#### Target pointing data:
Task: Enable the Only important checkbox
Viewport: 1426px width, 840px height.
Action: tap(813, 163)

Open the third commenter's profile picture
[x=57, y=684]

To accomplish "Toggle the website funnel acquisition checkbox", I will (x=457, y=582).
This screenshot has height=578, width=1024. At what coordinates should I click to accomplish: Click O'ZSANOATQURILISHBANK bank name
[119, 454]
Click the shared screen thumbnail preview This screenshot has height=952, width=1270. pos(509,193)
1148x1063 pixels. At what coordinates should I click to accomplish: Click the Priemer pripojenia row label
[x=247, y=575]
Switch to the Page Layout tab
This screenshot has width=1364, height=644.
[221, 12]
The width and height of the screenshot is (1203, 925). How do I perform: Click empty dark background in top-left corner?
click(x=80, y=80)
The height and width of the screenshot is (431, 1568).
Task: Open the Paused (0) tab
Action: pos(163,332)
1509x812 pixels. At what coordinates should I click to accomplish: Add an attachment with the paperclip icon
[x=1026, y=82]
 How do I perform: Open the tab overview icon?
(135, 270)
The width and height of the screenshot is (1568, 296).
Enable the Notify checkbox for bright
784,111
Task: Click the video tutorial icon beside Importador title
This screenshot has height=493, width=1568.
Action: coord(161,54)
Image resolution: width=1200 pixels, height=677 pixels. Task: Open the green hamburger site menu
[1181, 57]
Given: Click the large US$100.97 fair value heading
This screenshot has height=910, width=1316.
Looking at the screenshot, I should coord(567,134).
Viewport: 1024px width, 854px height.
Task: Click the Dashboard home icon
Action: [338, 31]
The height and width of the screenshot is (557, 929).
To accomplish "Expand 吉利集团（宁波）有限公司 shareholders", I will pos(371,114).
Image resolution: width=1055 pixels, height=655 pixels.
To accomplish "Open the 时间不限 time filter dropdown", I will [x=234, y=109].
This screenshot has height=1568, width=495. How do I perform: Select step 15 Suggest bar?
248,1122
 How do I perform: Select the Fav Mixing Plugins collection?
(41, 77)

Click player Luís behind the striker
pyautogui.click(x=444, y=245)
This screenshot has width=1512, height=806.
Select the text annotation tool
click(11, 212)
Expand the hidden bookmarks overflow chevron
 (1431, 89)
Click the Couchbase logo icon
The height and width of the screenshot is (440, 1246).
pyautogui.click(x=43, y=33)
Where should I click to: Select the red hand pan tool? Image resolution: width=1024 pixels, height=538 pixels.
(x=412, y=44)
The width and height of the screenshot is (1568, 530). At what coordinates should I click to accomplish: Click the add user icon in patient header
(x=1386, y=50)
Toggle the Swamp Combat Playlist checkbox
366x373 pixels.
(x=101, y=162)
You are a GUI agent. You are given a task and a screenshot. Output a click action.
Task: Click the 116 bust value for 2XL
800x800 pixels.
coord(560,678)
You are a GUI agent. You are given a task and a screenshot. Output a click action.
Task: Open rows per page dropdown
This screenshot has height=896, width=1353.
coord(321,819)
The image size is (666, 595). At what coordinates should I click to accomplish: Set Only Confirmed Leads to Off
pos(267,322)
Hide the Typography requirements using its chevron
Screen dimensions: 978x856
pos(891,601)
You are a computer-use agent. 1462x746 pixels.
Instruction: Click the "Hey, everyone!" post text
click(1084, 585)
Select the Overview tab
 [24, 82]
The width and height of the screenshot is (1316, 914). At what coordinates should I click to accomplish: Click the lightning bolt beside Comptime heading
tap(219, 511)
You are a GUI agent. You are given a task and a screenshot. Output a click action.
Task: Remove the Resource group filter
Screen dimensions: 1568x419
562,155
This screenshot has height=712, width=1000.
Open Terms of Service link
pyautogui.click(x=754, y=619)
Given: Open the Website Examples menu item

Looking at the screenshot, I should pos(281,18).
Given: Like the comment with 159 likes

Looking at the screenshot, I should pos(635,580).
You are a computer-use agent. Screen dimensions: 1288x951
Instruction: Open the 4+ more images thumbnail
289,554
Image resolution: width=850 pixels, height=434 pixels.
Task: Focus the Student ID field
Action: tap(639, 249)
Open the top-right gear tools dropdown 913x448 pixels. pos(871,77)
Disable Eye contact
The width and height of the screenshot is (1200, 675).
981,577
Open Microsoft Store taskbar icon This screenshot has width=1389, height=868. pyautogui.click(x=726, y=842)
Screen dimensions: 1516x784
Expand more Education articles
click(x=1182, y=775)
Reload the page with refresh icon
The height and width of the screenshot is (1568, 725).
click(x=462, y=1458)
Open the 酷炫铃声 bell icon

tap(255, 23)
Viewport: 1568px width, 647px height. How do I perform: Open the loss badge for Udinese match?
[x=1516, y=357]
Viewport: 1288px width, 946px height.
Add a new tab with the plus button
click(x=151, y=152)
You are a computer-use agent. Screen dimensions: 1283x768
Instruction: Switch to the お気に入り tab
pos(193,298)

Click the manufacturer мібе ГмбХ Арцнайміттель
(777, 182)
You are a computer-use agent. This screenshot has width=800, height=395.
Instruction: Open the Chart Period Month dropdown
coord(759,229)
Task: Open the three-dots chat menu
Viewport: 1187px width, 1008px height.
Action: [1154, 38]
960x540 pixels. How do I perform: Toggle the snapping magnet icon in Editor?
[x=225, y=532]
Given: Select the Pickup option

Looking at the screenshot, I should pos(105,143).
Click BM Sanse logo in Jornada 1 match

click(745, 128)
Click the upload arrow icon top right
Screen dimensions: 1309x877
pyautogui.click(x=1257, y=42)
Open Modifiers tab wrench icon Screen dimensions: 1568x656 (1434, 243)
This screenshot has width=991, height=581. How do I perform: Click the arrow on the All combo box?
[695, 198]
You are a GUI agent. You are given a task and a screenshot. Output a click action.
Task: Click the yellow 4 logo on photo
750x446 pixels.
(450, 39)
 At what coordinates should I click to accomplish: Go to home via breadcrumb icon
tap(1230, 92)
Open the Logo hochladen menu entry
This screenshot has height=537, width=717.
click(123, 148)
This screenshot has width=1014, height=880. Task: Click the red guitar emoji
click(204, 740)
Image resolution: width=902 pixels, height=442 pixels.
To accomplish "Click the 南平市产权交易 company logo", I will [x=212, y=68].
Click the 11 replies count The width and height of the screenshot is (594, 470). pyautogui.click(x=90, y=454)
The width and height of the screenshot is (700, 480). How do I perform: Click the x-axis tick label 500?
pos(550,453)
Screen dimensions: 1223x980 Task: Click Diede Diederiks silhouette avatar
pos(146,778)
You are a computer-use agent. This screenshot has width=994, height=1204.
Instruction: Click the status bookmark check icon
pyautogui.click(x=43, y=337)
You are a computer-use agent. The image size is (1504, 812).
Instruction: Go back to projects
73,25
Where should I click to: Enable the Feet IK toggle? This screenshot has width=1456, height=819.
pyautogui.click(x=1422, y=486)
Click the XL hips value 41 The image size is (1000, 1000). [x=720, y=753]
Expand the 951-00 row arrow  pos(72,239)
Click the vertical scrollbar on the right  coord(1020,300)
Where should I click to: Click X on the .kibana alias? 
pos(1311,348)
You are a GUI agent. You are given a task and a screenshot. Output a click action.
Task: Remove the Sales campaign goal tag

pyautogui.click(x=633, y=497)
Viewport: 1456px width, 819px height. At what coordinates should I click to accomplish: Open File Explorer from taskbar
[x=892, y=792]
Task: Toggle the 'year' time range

#### GIVEN TASK:
Copy out every item above word for word, leaving nothing out and changing nothing.

#### WRITTEN ANSWER:
Task: Enable the Only important checkbox
Viewport: 1426px width, 840px height.
Action: tap(813, 163)

Open the third commenter's profile picture
[x=57, y=684]

To accomplish "Toggle the website funnel acquisition checkbox", I will (x=457, y=582).
This screenshot has height=578, width=1024. At what coordinates should I click to accomplish: Click O'ZSANOATQURILISHBANK bank name
[119, 454]
Click the shared screen thumbnail preview This screenshot has height=952, width=1270. pos(509,193)
1148x1063 pixels. At what coordinates should I click to accomplish: Click the Priemer pripojenia row label
[x=247, y=575]
Switch to the Page Layout tab
This screenshot has width=1364, height=644.
[221, 12]
The width and height of the screenshot is (1203, 925). How do I perform: Click empty dark background in top-left corner?
click(x=80, y=80)
The height and width of the screenshot is (431, 1568).
Task: Open the Paused (0) tab
Action: pos(163,332)
1509x812 pixels. At what coordinates should I click to accomplish: Add an attachment with the paperclip icon
[x=1026, y=82]
 How do I perform: Open the tab overview icon?
(135, 270)
The width and height of the screenshot is (1568, 296).
Enable the Notify checkbox for bright
784,111
Task: Click the video tutorial icon beside Importador title
This screenshot has height=493, width=1568.
Action: coord(161,54)
Image resolution: width=1200 pixels, height=677 pixels. Task: Open the green hamburger site menu
[1181, 57]
Given: Click the large US$100.97 fair value heading
This screenshot has height=910, width=1316.
Looking at the screenshot, I should coord(567,134).
Viewport: 1024px width, 854px height.
Task: Click the Dashboard home icon
Action: [338, 31]
The height and width of the screenshot is (557, 929).
To accomplish "Expand 吉利集团（宁波）有限公司 shareholders", I will pos(371,114).
Image resolution: width=1055 pixels, height=655 pixels.
To accomplish "Open the 时间不限 time filter dropdown", I will [x=234, y=109].
This screenshot has height=1568, width=495. How do I perform: Select step 15 Suggest bar?
248,1122
 How do I perform: Select the Fav Mixing Plugins collection?
(41, 77)

Click player Luís behind the striker
pyautogui.click(x=444, y=245)
This screenshot has width=1512, height=806.
Select the text annotation tool
click(11, 212)
Expand the hidden bookmarks overflow chevron
 (1431, 89)
Click the Couchbase logo icon
The height and width of the screenshot is (440, 1246).
pyautogui.click(x=43, y=33)
Where should I click to: Select the red hand pan tool? Image resolution: width=1024 pixels, height=538 pixels.
(x=412, y=44)
The width and height of the screenshot is (1568, 530). At what coordinates should I click to accomplish: Click the add user icon in patient header
(x=1386, y=50)
Toggle the Swamp Combat Playlist checkbox
366x373 pixels.
(x=101, y=162)
You are a GUI agent. You are given a task and a screenshot. Output a click action.
Task: Click the 116 bust value for 2XL
800x800 pixels.
coord(560,678)
You are a GUI agent. You are given a task and a screenshot. Output a click action.
Task: Open rows per page dropdown
This screenshot has height=896, width=1353.
coord(321,819)
The image size is (666, 595). At what coordinates should I click to accomplish: Set Only Confirmed Leads to Off
pos(267,322)
Hide the Typography requirements using its chevron
Screen dimensions: 978x856
pos(891,601)
You are a computer-use agent. 1462x746 pixels.
Instruction: Click the "Hey, everyone!" post text
click(1084, 585)
Select the Overview tab
 [24, 82]
The width and height of the screenshot is (1316, 914). At what coordinates should I click to accomplish: Click the lightning bolt beside Comptime heading
tap(219, 511)
You are a GUI agent. You are given a task and a screenshot. Output a click action.
Task: Remove the Resource group filter
Screen dimensions: 1568x419
562,155
This screenshot has height=712, width=1000.
Open Terms of Service link
pyautogui.click(x=754, y=619)
Given: Open the Website Examples menu item

Looking at the screenshot, I should pos(281,18).
Given: Like the comment with 159 likes

Looking at the screenshot, I should pos(635,580).
You are a computer-use agent. Screen dimensions: 1288x951
Instruction: Open the 4+ more images thumbnail
289,554
Image resolution: width=850 pixels, height=434 pixels.
Task: Focus the Student ID field
Action: tap(639, 249)
Open the top-right gear tools dropdown 913x448 pixels. pos(871,77)
Disable Eye contact
The width and height of the screenshot is (1200, 675).
981,577
Open Microsoft Store taskbar icon This screenshot has width=1389, height=868. pyautogui.click(x=726, y=842)
Screen dimensions: 1516x784
Expand more Education articles
click(x=1182, y=775)
Reload the page with refresh icon
The height and width of the screenshot is (1568, 725).
click(x=462, y=1458)
Open the 酷炫铃声 bell icon

tap(255, 23)
Viewport: 1568px width, 647px height. How do I perform: Open the loss badge for Udinese match?
[x=1516, y=357]
Viewport: 1288px width, 946px height.
Add a new tab with the plus button
click(x=151, y=152)
You are a computer-use agent. Screen dimensions: 1283x768
Instruction: Switch to the お気に入り tab
pos(193,298)

Click the manufacturer мібе ГмбХ Арцнайміттель
(777, 182)
You are a computer-use agent. This screenshot has width=800, height=395.
Instruction: Open the Chart Period Month dropdown
coord(759,229)
Task: Open the three-dots chat menu
Viewport: 1187px width, 1008px height.
Action: [1154, 38]
960x540 pixels. How do I perform: Toggle the snapping magnet icon in Editor?
[x=225, y=532]
Given: Select the Pickup option

Looking at the screenshot, I should pos(105,143).
Click BM Sanse logo in Jornada 1 match

click(745, 128)
Click the upload arrow icon top right
Screen dimensions: 1309x877
pyautogui.click(x=1257, y=42)
Open Modifiers tab wrench icon Screen dimensions: 1568x656 (1434, 243)
This screenshot has width=991, height=581. How do I perform: Click the arrow on the All combo box?
[695, 198]
You are a GUI agent. You are given a task and a screenshot. Output a click action.
Task: Click the yellow 4 logo on photo
750x446 pixels.
(450, 39)
 At what coordinates should I click to accomplish: Go to home via breadcrumb icon
tap(1230, 92)
Open the Logo hochladen menu entry
This screenshot has height=537, width=717.
click(123, 148)
This screenshot has width=1014, height=880. Task: Click the red guitar emoji
click(204, 740)
Image resolution: width=902 pixels, height=442 pixels.
To accomplish "Click the 南平市产权交易 company logo", I will [x=212, y=68].
Click the 11 replies count The width and height of the screenshot is (594, 470). pyautogui.click(x=90, y=454)
The width and height of the screenshot is (700, 480). How do I perform: Click the x-axis tick label 500?
pos(550,453)
Screen dimensions: 1223x980 Task: Click Diede Diederiks silhouette avatar
pos(146,778)
You are a computer-use agent. This screenshot has width=994, height=1204.
Instruction: Click the status bookmark check icon
pyautogui.click(x=43, y=337)
You are a computer-use agent. The image size is (1504, 812).
Instruction: Go back to projects
73,25
Where should I click to: Enable the Feet IK toggle? This screenshot has width=1456, height=819.
pyautogui.click(x=1422, y=486)
Click the XL hips value 41 The image size is (1000, 1000). [x=720, y=753]
Expand the 951-00 row arrow  pos(72,239)
Click the vertical scrollbar on the right  coord(1020,300)
Where should I click to: Click X on the .kibana alias? 
pos(1311,348)
You are a GUI agent. You are given a task and a screenshot. Output a click action.
Task: Remove the Sales campaign goal tag

pyautogui.click(x=633, y=497)
Viewport: 1456px width, 819px height. At what coordinates should I click to accomplish: Open File Explorer from taskbar
[x=892, y=792]
Task: Toggle the 'year' time range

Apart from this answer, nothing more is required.